Das Leben ist versalzen
Als der Istanbuler Autor Ömür Ilklim Demir im Jahr 2015 mit „Das Buch der entbehrlichen Gedanken“ sein Debüt vorlegte, überschlugen sich die Kritiker, verglichen ihn mit türkischen Kultautoren wie Emrah Serbes und Barış Bıçakçı. Tatsächlich finden sich Parallelen in Ton und Themen, aber Demir hat dennoch seine ganz eigene Stimme. Nun liegt das Buch, übersetzt von Gabriela und Mathias Müller Senti, auch auf Deutsch vor – und wieder mal ist es der auf junge türkische Literatur spezialisierte binooki Verlag, dem wir das zu verdanken haben. Ob Demirs Erzählungen auch hierzulande einschlagen? Man möchte es ihm wünschen...
Mal leise und melancholisch, mal liebevoll und mit großem Humor begleitet er seine Figuren durch ihren Istanbuler Alltag. Sie sind sympathische Verlierer, allesamt. Da ist Melda, Mitte dreißig, deren Mann an Krebs gestorben ist, und die nun mit Kontaktanzeigen eine neue Liebe sucht. In einer anderen Geschichte kreuzt sich ihr Weg mit Ihsan, der sich für so durchschnittlich hält, dass er seine Wege lieber alleine geht und dabei die Menschen auf der Istiklal Caddesi beobachtet – ohne zu wissen, dass einer in der grauen Masse tödliche Absichten hat. Man begegnet dem „Palastbewohner“, der in einem Krankenhaus und ohne Erinnerungsvermögen seine Tage fristet und seinen Pfleger immer wieder vor einem Geist warnt, bis der selbst Stück für Stück verrückt zu werden droht. Es gibt den Obdachlosen Resim und seinen dreibeinigen Hund, der einem anderen Mann ein neues Leben schenkt, nachdem dieser alles verloren hat. Es gibt den Jungen, der bei einem Unfall beim Fußballspielen komplett entstellt wurde.

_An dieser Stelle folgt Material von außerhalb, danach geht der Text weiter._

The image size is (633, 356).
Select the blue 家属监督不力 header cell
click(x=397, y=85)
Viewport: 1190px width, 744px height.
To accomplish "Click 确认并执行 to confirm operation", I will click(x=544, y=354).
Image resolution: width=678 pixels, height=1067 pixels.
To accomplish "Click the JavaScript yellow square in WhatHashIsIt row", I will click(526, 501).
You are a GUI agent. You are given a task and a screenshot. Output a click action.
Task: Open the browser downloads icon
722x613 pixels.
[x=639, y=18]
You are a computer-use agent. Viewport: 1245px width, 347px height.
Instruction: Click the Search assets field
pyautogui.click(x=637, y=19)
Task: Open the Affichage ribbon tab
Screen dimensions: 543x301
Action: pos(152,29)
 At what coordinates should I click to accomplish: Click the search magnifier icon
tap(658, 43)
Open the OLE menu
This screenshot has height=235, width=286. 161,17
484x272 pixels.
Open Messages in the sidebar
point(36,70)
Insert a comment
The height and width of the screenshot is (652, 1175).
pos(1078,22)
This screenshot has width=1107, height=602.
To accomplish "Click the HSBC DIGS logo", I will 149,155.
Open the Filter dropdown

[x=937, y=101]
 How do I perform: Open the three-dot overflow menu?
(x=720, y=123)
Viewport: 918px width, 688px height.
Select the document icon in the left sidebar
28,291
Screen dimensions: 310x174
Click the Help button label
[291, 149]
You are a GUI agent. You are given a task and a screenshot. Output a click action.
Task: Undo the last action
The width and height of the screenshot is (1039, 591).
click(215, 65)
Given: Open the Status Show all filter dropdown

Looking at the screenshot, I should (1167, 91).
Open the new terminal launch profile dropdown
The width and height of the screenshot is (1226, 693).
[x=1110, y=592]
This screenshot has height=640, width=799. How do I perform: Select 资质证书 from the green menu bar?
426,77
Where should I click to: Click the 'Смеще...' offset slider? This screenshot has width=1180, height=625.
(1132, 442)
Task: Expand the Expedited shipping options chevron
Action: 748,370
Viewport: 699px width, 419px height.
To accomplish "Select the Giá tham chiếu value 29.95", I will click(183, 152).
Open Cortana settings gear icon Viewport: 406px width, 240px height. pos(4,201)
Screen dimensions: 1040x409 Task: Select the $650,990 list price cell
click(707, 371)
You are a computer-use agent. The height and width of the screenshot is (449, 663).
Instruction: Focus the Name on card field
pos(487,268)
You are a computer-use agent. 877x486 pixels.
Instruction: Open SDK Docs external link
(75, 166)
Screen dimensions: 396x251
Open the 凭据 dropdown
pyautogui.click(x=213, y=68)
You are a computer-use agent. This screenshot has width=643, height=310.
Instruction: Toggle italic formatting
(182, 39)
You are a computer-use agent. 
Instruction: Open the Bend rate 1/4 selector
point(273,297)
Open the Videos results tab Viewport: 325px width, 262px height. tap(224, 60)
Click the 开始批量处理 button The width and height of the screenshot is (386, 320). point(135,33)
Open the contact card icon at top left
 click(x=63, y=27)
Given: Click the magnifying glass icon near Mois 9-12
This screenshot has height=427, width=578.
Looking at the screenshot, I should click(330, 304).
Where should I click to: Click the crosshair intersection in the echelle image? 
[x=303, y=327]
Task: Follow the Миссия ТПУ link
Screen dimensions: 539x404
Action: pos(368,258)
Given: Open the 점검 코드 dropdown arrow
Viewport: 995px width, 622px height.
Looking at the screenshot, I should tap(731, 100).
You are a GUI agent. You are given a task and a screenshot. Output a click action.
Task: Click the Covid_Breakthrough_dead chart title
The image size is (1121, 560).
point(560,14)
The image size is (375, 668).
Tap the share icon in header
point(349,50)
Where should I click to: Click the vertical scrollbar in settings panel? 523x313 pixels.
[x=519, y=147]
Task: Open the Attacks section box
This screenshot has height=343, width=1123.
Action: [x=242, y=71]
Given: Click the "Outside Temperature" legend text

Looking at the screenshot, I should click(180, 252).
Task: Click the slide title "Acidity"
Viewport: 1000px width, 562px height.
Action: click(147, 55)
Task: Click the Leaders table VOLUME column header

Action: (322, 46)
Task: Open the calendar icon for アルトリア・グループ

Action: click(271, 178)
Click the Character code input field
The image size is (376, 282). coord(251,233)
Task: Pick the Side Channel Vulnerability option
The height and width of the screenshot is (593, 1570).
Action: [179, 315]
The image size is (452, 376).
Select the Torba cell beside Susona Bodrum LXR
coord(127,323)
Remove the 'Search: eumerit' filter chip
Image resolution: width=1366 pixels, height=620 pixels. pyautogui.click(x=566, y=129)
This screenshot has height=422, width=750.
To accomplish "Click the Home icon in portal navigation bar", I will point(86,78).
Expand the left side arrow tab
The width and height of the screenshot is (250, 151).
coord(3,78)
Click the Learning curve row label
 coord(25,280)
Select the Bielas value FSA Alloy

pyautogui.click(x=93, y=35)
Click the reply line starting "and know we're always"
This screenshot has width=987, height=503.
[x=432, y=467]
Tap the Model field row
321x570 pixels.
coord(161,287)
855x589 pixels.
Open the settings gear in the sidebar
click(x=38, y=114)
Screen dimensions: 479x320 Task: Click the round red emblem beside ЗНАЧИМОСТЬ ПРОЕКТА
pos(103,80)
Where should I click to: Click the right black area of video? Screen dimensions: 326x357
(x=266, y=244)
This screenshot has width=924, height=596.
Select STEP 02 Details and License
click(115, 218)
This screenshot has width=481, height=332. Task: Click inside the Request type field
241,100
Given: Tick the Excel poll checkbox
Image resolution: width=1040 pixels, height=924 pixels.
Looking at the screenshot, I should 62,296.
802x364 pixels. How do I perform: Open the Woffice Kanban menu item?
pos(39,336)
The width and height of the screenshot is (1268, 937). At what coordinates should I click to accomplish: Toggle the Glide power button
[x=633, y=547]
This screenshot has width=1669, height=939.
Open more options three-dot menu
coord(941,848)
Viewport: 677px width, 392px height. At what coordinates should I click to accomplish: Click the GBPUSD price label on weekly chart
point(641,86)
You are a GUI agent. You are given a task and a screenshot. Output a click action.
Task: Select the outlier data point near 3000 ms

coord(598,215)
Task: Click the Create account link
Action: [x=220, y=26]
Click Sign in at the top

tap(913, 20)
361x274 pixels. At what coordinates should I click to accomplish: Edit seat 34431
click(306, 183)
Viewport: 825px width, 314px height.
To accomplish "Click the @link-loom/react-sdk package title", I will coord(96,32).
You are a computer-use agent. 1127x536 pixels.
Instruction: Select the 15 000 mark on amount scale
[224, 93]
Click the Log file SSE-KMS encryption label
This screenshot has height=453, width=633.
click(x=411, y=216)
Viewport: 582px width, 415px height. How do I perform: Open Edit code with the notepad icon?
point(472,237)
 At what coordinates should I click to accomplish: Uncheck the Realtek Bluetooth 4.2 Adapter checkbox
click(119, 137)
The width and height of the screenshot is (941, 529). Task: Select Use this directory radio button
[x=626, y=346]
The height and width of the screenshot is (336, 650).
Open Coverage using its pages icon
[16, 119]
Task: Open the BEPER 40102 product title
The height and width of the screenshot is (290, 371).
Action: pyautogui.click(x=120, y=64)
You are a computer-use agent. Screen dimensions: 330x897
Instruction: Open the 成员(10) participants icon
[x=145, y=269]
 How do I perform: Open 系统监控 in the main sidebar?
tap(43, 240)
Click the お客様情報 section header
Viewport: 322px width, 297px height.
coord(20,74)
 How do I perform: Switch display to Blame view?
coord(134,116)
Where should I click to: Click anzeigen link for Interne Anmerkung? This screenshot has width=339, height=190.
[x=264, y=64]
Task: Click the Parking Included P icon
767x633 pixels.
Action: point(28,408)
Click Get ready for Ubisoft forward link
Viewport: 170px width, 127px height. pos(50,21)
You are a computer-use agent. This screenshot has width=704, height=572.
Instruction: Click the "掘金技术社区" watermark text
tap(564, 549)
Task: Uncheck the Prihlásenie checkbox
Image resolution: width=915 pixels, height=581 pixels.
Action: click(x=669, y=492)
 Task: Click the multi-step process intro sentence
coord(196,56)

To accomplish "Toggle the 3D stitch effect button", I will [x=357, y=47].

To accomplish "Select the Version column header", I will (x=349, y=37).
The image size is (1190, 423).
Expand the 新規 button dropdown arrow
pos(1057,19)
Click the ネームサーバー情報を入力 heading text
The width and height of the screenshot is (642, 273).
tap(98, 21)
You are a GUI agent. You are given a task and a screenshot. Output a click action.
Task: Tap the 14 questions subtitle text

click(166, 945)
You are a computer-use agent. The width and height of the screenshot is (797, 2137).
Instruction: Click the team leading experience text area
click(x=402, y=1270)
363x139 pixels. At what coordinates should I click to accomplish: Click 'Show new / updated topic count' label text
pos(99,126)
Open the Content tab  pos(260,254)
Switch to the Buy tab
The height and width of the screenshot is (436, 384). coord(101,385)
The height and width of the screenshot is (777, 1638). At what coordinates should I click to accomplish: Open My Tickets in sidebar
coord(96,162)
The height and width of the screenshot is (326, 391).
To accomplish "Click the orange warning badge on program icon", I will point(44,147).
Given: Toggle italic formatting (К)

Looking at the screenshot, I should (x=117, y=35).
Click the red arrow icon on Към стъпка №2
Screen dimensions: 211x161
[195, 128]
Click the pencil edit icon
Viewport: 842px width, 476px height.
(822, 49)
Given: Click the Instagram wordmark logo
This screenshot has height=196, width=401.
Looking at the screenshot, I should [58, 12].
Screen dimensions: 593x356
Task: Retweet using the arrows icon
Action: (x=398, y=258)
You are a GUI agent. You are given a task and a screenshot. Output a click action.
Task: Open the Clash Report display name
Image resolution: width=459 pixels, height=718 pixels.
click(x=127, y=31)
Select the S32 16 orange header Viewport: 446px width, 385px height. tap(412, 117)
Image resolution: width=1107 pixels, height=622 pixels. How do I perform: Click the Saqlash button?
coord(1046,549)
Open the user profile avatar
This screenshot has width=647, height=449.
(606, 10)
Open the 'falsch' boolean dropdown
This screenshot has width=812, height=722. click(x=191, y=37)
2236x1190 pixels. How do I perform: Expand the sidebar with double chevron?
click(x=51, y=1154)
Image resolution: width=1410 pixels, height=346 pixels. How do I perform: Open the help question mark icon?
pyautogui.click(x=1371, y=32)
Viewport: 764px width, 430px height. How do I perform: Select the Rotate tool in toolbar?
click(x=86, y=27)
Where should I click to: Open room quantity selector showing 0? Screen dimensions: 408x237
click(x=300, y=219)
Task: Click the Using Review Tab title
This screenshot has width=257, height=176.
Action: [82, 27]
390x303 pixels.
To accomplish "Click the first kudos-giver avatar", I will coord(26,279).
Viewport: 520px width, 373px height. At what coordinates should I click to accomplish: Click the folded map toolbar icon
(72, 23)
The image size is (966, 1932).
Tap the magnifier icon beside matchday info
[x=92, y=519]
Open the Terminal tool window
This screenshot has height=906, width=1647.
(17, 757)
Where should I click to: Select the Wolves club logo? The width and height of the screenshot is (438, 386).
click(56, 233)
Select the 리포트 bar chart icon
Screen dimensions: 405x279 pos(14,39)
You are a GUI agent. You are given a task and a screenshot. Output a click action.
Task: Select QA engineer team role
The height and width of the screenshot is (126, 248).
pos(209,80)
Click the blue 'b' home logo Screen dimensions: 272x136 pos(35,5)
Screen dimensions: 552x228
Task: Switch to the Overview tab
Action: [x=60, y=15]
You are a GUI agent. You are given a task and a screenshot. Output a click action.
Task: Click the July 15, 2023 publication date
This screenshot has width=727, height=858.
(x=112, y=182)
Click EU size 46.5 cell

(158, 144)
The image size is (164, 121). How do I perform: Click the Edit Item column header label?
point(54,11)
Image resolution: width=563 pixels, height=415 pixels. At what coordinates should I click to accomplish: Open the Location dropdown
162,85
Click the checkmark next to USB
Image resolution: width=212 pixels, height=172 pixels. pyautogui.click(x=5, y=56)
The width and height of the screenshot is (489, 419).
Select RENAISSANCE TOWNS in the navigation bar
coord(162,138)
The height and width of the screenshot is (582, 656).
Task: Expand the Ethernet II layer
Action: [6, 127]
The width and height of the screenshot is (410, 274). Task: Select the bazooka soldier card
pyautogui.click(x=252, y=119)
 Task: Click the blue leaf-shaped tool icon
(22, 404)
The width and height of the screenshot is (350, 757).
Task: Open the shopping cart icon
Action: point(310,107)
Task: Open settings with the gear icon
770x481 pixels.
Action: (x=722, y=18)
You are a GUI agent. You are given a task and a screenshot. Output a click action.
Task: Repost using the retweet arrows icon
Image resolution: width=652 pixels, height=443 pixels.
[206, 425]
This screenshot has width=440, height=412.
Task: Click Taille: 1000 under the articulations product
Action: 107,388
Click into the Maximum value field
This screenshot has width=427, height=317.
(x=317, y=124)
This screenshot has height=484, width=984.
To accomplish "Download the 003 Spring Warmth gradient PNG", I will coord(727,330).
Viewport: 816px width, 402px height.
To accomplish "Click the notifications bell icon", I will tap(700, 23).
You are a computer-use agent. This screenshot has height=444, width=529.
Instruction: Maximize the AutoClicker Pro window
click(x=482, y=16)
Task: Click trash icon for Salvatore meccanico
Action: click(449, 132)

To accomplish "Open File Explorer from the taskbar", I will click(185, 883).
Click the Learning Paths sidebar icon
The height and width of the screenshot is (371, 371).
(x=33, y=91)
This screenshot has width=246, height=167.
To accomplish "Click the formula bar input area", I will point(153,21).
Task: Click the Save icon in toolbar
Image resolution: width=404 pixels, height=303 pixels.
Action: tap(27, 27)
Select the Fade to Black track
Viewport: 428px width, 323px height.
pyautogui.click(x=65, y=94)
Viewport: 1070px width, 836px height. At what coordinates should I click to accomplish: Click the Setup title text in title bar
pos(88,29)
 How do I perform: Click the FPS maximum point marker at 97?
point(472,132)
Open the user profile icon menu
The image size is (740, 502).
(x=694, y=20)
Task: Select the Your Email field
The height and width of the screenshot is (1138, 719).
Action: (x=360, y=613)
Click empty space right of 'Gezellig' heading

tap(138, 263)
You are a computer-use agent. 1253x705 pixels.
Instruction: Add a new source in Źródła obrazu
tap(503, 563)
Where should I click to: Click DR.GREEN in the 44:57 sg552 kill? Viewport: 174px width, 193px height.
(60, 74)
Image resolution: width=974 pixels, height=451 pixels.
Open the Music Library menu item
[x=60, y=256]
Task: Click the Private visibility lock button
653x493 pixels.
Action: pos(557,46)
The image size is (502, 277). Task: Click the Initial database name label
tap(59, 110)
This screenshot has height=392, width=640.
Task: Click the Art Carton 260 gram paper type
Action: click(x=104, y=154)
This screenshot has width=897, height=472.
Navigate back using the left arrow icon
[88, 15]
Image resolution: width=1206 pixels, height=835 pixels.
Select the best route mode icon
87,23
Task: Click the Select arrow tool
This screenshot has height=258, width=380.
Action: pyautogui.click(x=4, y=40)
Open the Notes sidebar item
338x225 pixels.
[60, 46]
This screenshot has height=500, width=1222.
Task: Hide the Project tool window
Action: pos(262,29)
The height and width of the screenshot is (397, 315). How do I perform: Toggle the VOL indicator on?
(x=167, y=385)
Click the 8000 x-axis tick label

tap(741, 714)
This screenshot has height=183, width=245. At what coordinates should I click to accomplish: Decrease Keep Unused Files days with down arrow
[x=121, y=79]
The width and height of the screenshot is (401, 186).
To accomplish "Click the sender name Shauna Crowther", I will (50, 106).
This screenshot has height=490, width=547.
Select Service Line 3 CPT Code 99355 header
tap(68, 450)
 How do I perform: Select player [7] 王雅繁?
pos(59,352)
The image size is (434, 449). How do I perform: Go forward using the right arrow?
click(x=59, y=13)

Ömür Ilklim Demirs Geschichten drehen sich um Außenseiter und schräge, eigenwillige Charaktere, die an der Welt verzweifeln und auf der Suche nach Hoffnung sind. Zwei Motive ziehen sich durch alle Texte: Ein Lichtschimmer und eine Prise Salz. Für die einen gibt es Erfahrungen, die dem Leben eine Prise Würze geben, das Leben von Demirs Figuren ist kräftig versalzen. Was einem an Unglück zustoßen kann, das ziehen sie magisch an – oder glauben das zumindest. Bis es unverhofft an der Tür klopft. Oder bis ihnen jemand eine Zigarette anbietet und sich hinter der nächsten Straßenecke eine neue Welt auftut.
Demir war, bevor er erste Beiträge in Literaturzeitschriften veröffentlichte, Strafanwalt und Werbetexter. Er kennt die Untiefen der Gesellschaft, und seine Erzählungen sind großartige Kleinode, die diese Untiefen ausleuchten. Wer sie liest, wird seine Mitmenschen mit anderen Augen sehen und sich ganz automatisch fragen, welche Geschichte hinter ihnen steckt.